Extracted information -
[START]

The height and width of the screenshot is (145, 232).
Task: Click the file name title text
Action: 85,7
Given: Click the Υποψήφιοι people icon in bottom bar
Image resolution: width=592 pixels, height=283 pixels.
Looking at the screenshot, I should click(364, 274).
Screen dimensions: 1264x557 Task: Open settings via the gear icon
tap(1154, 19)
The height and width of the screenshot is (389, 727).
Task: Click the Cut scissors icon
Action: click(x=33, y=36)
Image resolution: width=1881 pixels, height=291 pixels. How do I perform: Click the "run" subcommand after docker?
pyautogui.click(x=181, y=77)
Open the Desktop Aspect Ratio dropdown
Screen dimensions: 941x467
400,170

[END]
[START]

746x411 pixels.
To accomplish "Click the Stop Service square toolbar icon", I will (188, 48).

[END]

Given request - Copy out every row above exactly, from the line containing "Screen dimensions: 1264x557" down to the line containing "Action: click(x=33, y=36)", including both of those lines.

Correct result -
Screen dimensions: 1264x557 Task: Open settings via the gear icon
tap(1154, 19)
The height and width of the screenshot is (389, 727).
Task: Click the Cut scissors icon
Action: click(x=33, y=36)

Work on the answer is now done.